Exercise brief: An exact transcription of all the data is the expected reply.

Stored data:
..........

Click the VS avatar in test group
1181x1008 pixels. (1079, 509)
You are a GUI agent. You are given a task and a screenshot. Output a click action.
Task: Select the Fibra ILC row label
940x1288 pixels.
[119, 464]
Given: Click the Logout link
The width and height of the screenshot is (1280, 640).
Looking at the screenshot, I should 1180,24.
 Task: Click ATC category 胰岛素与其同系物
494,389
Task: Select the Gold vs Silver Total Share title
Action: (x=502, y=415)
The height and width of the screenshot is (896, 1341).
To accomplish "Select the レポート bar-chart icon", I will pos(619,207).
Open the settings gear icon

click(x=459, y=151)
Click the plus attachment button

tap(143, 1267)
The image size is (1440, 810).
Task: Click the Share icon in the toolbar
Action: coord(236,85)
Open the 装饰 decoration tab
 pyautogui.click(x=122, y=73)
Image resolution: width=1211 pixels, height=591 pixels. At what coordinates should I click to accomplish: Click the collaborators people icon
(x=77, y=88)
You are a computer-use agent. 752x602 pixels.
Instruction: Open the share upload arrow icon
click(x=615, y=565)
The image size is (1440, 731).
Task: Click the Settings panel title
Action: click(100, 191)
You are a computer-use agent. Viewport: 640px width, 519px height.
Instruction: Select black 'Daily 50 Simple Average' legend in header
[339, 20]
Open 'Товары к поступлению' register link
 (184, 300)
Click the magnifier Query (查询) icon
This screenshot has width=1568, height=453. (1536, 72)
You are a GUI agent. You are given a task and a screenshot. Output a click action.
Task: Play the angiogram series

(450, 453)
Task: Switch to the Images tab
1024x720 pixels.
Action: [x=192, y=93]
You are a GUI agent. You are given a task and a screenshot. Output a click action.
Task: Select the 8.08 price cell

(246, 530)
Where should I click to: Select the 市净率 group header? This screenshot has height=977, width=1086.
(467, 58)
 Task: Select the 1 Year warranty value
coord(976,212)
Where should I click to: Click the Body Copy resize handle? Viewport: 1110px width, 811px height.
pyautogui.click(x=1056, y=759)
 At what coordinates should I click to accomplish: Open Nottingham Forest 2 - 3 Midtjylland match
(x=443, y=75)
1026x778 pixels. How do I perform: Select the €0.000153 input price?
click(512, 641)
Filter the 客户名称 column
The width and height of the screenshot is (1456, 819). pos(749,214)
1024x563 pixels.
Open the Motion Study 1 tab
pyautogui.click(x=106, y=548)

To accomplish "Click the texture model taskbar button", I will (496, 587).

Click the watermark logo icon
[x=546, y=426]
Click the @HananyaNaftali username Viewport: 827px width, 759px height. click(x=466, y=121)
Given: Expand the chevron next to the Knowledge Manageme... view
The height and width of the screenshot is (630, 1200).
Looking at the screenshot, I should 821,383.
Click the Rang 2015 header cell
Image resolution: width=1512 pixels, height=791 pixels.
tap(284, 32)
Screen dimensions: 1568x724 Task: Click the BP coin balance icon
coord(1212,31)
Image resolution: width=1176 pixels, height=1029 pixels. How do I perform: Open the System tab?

..........

Finished exercise:
Click the VS avatar in test group
1181x1008 pixels. (1079, 509)
You are a GUI agent. You are given a task and a screenshot. Output a click action.
Task: Select the Fibra ILC row label
940x1288 pixels.
[119, 464]
Given: Click the Logout link
The width and height of the screenshot is (1280, 640).
Looking at the screenshot, I should 1180,24.
 Task: Click ATC category 胰岛素与其同系物
494,389
Task: Select the Gold vs Silver Total Share title
Action: (x=502, y=415)
The height and width of the screenshot is (896, 1341).
To accomplish "Select the レポート bar-chart icon", I will pos(619,207).
Open the settings gear icon

click(x=459, y=151)
Click the plus attachment button

tap(143, 1267)
The image size is (1440, 810).
Task: Click the Share icon in the toolbar
Action: coord(236,85)
Open the 装饰 decoration tab
 pyautogui.click(x=122, y=73)
Image resolution: width=1211 pixels, height=591 pixels. At what coordinates should I click to accomplish: Click the collaborators people icon
(x=77, y=88)
You are a computer-use agent. 752x602 pixels.
Instruction: Open the share upload arrow icon
click(x=615, y=565)
The image size is (1440, 731).
Task: Click the Settings panel title
Action: click(100, 191)
You are a computer-use agent. Viewport: 640px width, 519px height.
Instruction: Select black 'Daily 50 Simple Average' legend in header
[339, 20]
Open 'Товары к поступлению' register link
 (184, 300)
Click the magnifier Query (查询) icon
This screenshot has width=1568, height=453. (1536, 72)
You are a GUI agent. You are given a task and a screenshot. Output a click action.
Task: Play the angiogram series

(450, 453)
Task: Switch to the Images tab
1024x720 pixels.
Action: [x=192, y=93]
You are a GUI agent. You are given a task and a screenshot. Output a click action.
Task: Select the 8.08 price cell

(246, 530)
Where should I click to: Select the 市净率 group header? This screenshot has height=977, width=1086.
(467, 58)
 Task: Select the 1 Year warranty value
coord(976,212)
Where should I click to: Click the Body Copy resize handle? Viewport: 1110px width, 811px height.
pyautogui.click(x=1056, y=759)
 At what coordinates should I click to accomplish: Open Nottingham Forest 2 - 3 Midtjylland match
(x=443, y=75)
1026x778 pixels. How do I perform: Select the €0.000153 input price?
click(512, 641)
Filter the 客户名称 column
The width and height of the screenshot is (1456, 819). pos(749,214)
1024x563 pixels.
Open the Motion Study 1 tab
pyautogui.click(x=106, y=548)

To accomplish "Click the texture model taskbar button", I will (496, 587).

Click the watermark logo icon
[x=546, y=426]
Click the @HananyaNaftali username Viewport: 827px width, 759px height. click(x=466, y=121)
Given: Expand the chevron next to the Knowledge Manageme... view
The height and width of the screenshot is (630, 1200).
Looking at the screenshot, I should 821,383.
Click the Rang 2015 header cell
Image resolution: width=1512 pixels, height=791 pixels.
tap(284, 32)
Screen dimensions: 1568x724 Task: Click the BP coin balance icon
coord(1212,31)
Image resolution: width=1176 pixels, height=1029 pixels. How do I perform: Open the System tab?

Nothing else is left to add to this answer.